The word of God often comes in collision with man’s hereditary and cultivated traits of character and his habits of life. But the good-ground hearer, in receiving the word, accepts all its conditions and requirements. His habits, customs, and practices are brought into submission to God’s word. In his view the commands of finite, erring man sink into insignificance beside the word of the infinite God. With the whole heart, with undivided purpose, he is seeking the life eternal, and at the cost of loss, persecution, or death itself, he will obey the truth.
And he brings forth fruit “with patience.” None who receive God's word are exempt from difficulty and trial; but when affliction comes, the true Christian does not become restless, distrustful, or despondent. Though we can not see the definite outcome of affairs, or discern the purpose of God’s providences, we are not to cast away our confidence. Remembering the tender mercies of the Lord, we should cast our care upon Him, and with patience wait for His salvation.
Through conflict the spiritual life is strengthened. Trials well borne will develop steadfastness of character and precious spiritual graces. The perfect fruit of faith, meekness, and love often matures best amid storm clouds and darkness.

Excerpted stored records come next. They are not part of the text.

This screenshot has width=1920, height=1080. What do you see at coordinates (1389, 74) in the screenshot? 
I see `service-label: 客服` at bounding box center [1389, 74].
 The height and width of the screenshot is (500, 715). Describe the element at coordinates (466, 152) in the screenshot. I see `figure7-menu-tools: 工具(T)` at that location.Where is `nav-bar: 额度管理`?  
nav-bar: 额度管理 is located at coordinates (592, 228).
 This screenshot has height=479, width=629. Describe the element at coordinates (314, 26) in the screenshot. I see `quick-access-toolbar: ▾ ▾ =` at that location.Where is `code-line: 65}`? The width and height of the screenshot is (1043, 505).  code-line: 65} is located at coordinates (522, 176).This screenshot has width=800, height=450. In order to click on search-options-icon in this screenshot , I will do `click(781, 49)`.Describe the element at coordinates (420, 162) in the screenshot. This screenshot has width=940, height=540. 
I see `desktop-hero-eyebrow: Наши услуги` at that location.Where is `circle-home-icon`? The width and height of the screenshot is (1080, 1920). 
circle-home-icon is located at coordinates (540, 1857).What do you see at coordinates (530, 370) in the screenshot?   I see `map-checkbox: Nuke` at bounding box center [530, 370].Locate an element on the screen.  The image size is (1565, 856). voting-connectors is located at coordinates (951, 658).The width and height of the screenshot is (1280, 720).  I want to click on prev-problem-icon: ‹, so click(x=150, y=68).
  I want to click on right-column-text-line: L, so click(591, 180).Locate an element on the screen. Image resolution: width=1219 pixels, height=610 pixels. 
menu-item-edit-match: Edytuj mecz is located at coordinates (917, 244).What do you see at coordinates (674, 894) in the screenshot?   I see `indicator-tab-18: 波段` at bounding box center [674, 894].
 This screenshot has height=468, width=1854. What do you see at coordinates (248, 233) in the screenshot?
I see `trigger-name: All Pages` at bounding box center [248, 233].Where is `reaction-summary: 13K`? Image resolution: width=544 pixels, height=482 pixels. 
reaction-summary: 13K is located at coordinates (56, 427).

“The husbandman waiteth for the precious fruit of the earth, and hath long patience for it, until he receive the early and latter rain.” James 5:7. So the Christian is to wait with patience for the fruition in his life of the word of God. Often when we pray for the graces of the Spirit, God works to answer our prayers by placing us in circumstances to develop these fruits; but we do not understand His purpose, and wonder, and are dismayed. Yet none can develop these graces except through the process of growth and fruit bearing. Our part is to receive God's word and to hold it fast, yielding ourselves fully to its control, and its purpose in us will be accomplished.
“If a man love Me,” Christ said, “he will keep My words; and My Father will love him, and we will come unto him, and make our abode with him.” John 14:23. The spell of a stronger, a perfect mind will be over us; for we have a living connection with the source of all-enduring strength. In our divine life we shall be brought into captivity to Jesus Christ. We shall no longer live the common life of selfishness, but Christ will live in us. His character will be reproduced in our nature. Thus shall we bring forth the fruits of the Holy Spirit—"some thirty, and some sixty, and some an hundred.” (Ellen G. White, Christ’s Object Lessons, 60, 61.)
In your own words, what does “patience” mean practically?
Why do you think complaining is so acceptable in most circles? What are ways to change that in our lives?
Share a situation where you needed patience recently. What did you learn from the experience?
Share a Bible story not mentioned in this week’s lesson that involved patience. What can you learn from the story about patience?
What is your reaction to this section of this week’s inSight: “Often when we pray for the graces of the Spirit, God works to answer our prayers by placing us in circumstances to develop these fruits; but we do not understand His purpose, and wonder, and are dismayed”?
Is the psalmic phrase “wait on the Lord” the same thing as having patience? Why or why not? Use Bible verses to further explain your thoughts.
What are different ways you need to express patience in the coming week? How can that be accomplished?